Dilema ~ .:|| X JarIk (Jaringan Islam Kampus) Bandung X ||:.
RSS

Dilema

Wednesday, August 20, 2008

Dilema Keragaman Islam
Oleh Ahmad Sahidin

KONON, ada seseorang yang menginginkan baju yang di masa kanaknya dipakai kembali di masa dewasa yang sudah berbeda ukuran tubuhnya. Secara logika, tentu tidak bisa dipakai kembali karena ukuran baju tersebut sudah berbeda dengan ukuran tubuhnya.

Dan jika dipaksakan akan tersiksa karena baju itu kekecilan. Lalu, bagaimana caranya agar baju itu bisa terpakai olehnya? Hanya satu pilihan : membeli kain dengan warna yang sama, lalu dijahit sesuai dengan desain/pola yang sama persis dengan baju yang diinginkannya dan disesuaikan dengan ukuran tubuhnya.

Ini hanya ilustrasi yang saya kaitkan dengan persoalan Islam di masa sekarang,terutama masalah penerapan syariat Islam yang tak henti-hentinya digembar-gemborkan beberapa harakah di negeri ini. Dan kita sebagai sesama muslim dianjurkan berdialog dengan penuh kearifan (hikmah) dengan caa yang bijaksana pula. Maka atas dasar itulah tulisan ini dihadirkan.

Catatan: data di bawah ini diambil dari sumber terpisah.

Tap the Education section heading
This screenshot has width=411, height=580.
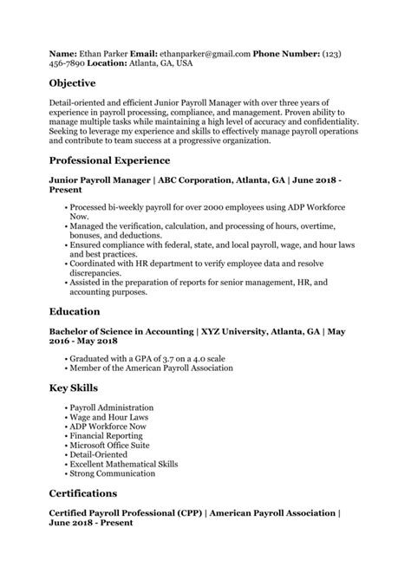(x=75, y=310)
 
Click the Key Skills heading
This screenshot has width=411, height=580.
(x=73, y=387)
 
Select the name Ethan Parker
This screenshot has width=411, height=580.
(x=104, y=54)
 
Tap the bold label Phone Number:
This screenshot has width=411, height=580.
(x=286, y=54)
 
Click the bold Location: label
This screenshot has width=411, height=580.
(x=103, y=64)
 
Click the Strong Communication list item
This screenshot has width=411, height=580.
(x=112, y=474)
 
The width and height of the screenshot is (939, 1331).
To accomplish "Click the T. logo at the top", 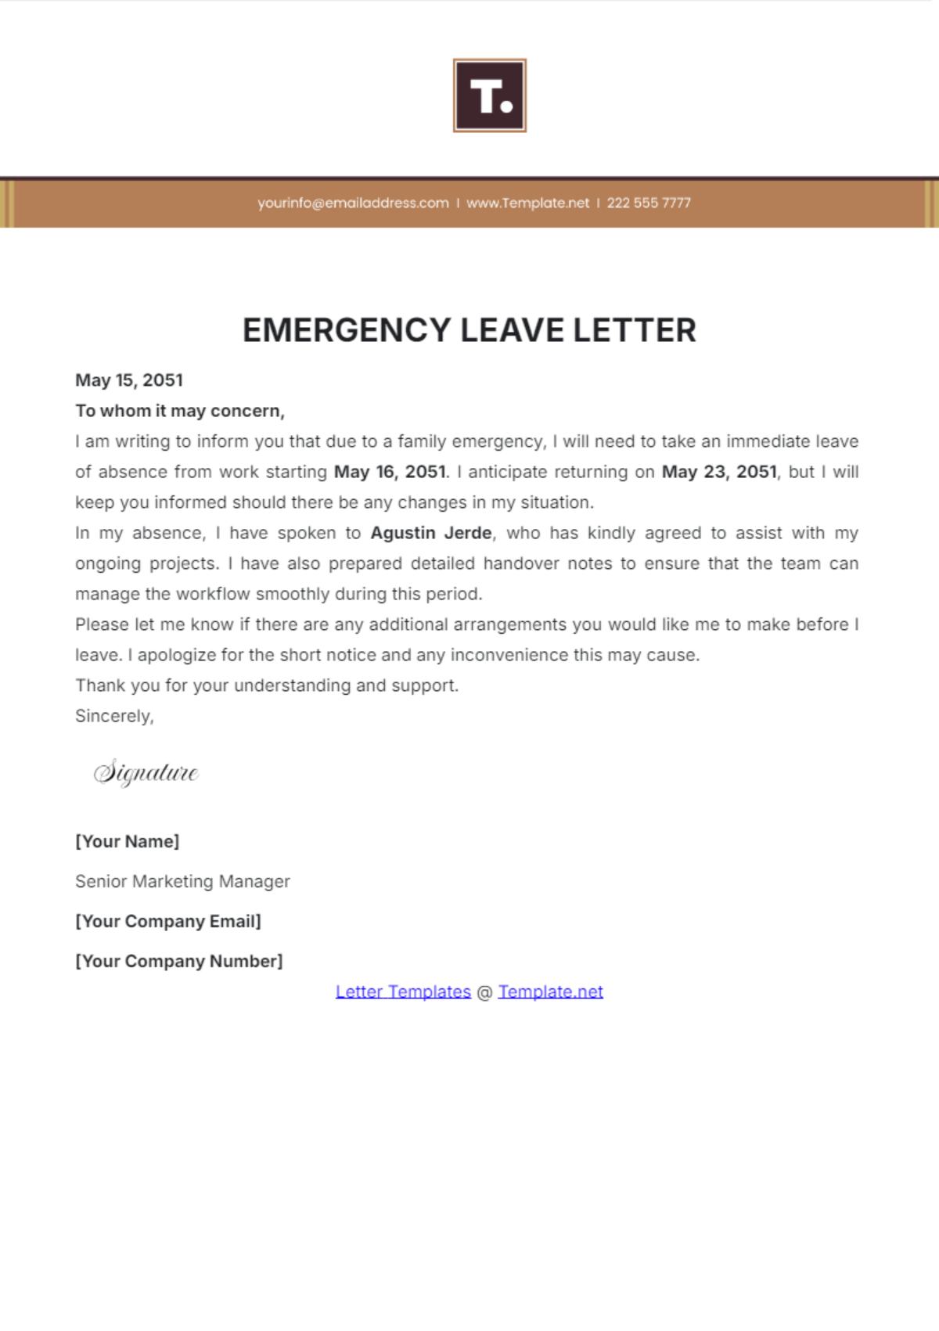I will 489,95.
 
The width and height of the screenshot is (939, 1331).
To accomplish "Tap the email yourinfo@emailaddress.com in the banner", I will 353,203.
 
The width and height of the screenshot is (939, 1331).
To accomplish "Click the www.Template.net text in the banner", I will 527,203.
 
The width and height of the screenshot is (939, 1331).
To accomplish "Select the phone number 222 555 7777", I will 649,203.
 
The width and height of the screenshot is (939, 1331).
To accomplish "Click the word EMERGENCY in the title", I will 347,330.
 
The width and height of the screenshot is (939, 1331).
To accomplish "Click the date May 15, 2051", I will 129,380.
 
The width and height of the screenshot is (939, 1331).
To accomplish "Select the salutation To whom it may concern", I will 179,411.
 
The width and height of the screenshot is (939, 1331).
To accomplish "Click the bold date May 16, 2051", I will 390,472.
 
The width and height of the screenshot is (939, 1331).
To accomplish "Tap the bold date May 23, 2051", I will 719,472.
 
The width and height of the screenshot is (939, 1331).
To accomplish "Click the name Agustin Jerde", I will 431,533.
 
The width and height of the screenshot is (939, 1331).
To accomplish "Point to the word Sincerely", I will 113,716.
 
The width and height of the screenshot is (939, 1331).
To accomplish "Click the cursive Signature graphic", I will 146,772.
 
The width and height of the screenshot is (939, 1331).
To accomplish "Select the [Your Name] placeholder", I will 127,841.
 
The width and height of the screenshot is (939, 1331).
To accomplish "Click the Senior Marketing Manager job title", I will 182,881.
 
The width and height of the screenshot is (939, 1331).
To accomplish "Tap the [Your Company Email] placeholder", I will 167,921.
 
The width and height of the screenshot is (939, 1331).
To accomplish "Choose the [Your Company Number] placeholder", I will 178,961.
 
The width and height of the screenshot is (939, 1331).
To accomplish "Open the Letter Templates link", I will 403,991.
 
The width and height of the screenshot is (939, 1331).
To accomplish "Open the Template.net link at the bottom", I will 550,991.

Untuk mengawalinya, saya berpijak pada persoalan sumber utama Islam yaitu al-quran (wahyu) terlebih dahulu. Karena yang menjadi titik pokok berbagai pesoalan Islam muncul di masa sekarang ini adalah disebabkan kurangnya pemahaman teerhadap kalamullah yang sesuai dengan hakikatnya.

Saya sebagai orang awam beranggapan, wahyu atau kalamullah adalah pedoman sekaligus perangkat dalam menjalankan kehidupan bagi manusia agar teratur dan sejahtera di dunia dan akhirat. Yang saat diturunkannya dari “langit” tidak serta merta semuanya tetapi bertahap. Kenapa? Karena ia adalah petunjuk, pedoman dan aturan yang turun atas respon realitas sosial-kultur-geografis dan jiwa zaman masyarakat di waktu itu. Yang bermakna sebagai arahan dan bimbingan hidup yang mesti dilekatkan, layaknya baju sebagai pelindung dari serangan alam dan memperindah bentuk tubuh; atau–dalam bahasa agama–untuk mengantisipasi terjadinya hal-hal yang a-moral, a-susila, dehumanis dsb.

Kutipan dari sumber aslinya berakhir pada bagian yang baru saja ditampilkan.